“Il Tar dell’Emilia dice no alle benedizioni
pasquali a Scuola”, il Tribunale Amministrativo ha stabilito che “il principio costituzionale della
laicità o non confessionalità dello
Stato non significa indifferenza di fronte all'esperienza religiosa, ma
comporta piuttosto equidistanza e imparzialità rispetto a tutte le
confessioni religiose (…) Non può, invece la scuola essere coinvolta
nella celebrazione di riti religiosi che sono essi sì attinenti
unicamente alla sfera individuale di ciascuno - secondo scelte private di
natura incomprimibile - e si rivelano quindi estranei a un ambito pubblico
che deve di per sé evitare discriminazioni”.
Ci
permettiamo alcune brevi considerazioni.
In punto di
legge crediamo che il TAR non abbia torto, se la laicità viene letteralmente intesa
come separazione
fra la sfera religiosa e la sfera dello stato il suo appunto è ineccepibile.

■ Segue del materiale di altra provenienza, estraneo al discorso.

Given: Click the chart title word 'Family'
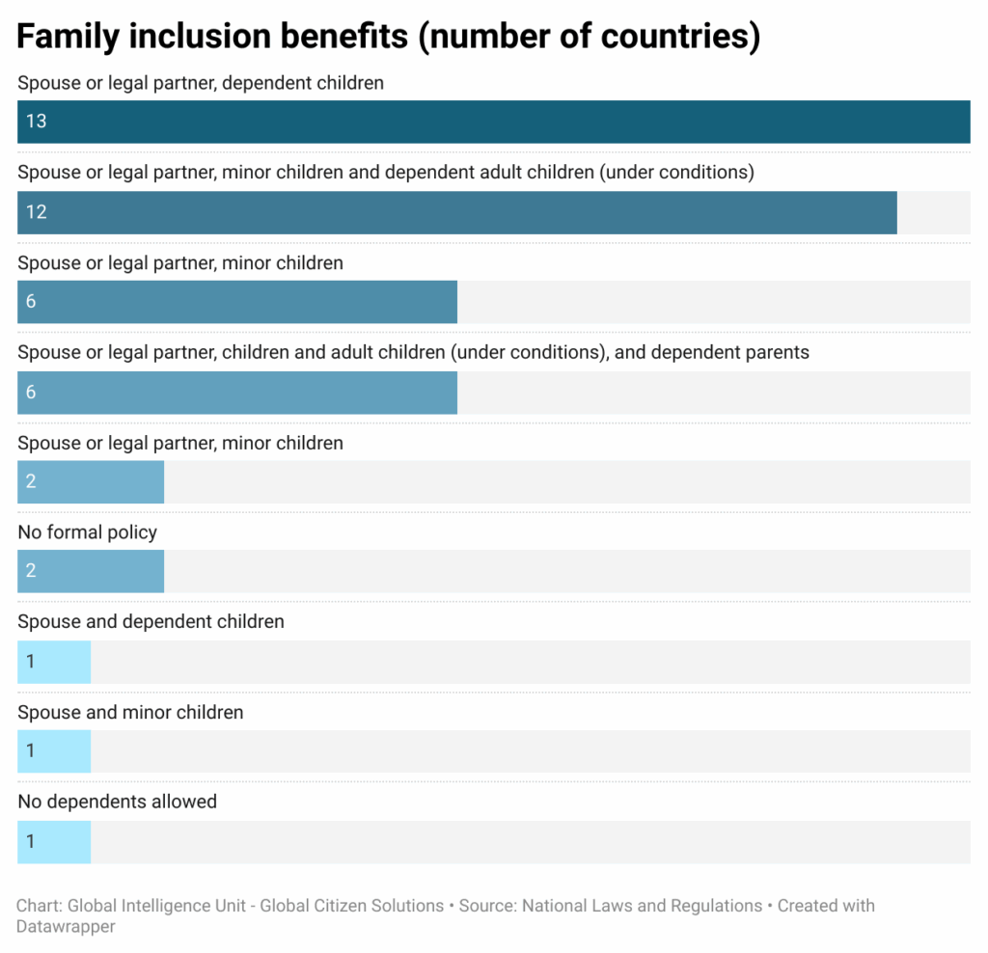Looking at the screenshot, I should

Detto in altre parole l’applicazione astratta del principio è corretta.
Il problema
è che la legge non può non tener conto di un quadro consolidato di tradizioni e
di culture. Ecco perchè la sentenza del TAR ci lascia perplessi.
Noi siamo
per la laicità dello Stato ma non siamo d’accordo a trasformare la laicità in
un’arma contundente che scalza dal suo piedistallo usi e costumi consolidati
che fanno parte della nostra identità.
Non
crediamo che i presepi, l’acqua santa, i canti di Natale, i crocefissi facciamo
male a qualcuno. Anzi possono essere in moltissimi casi una occasione per aprire un confronto a trecentosessanta
gradi con altre religioni ed altri credi
di cui sono portatori i nuovi cittadini
italiani.
Limitare
noi stessi, che da sempre abbiamo vissuto in un certo modo, per non offendere
gli altri è una forma di autocensura inaccettabile che non aiuta il dialogo, ma
rischia al contrario di aprire nuovi solchi.
Ma quello
che ci lascia ancor più perplessi è che su queste vicende c’è una sorta di
battaglia a senso unico contro la religione (non troviamo altro modo per
definirla) mentre il lassismo dei costumi (questo sì offensivo per altre fedi) viene
non solo tollerato ma incentivato.
Se chiunque
tra noi decide di andare a risiedere in un altro stato si adatta alle leggi e
alle norme che vigono in quella parte del mondo. Non si capisce perché da noi
debba avvenire il contrario.
Speriamo
che stavolta questa notizia, al di là delle giuste critiche, non sia colta al
volo da qualche amministratore nostrano che si è auto insignito del titolo di “difensore
della fede”.
Così come
non ci piace la sentenza del TAR non ci piacciono nemmeno le esternazioni
strumentali su Crocefissi, Presepi, Unioni Civili.
Come Il
sentimento religioso non può diventare bersaglio di un laicismo deteriore dall'altro lato non può diventare nemmeno uno strumento per farsi pubblicità.
Vorremmo ricordare, a chi scopre oggi la sua vocazione
da cavaliere templare, che «non chiunque dice:
“Signore, Signore”, entrerà nel Regno dei Cieli” e, aggiungiamo noi, nemmeno in
Consiglio Regionale o in Parlamento.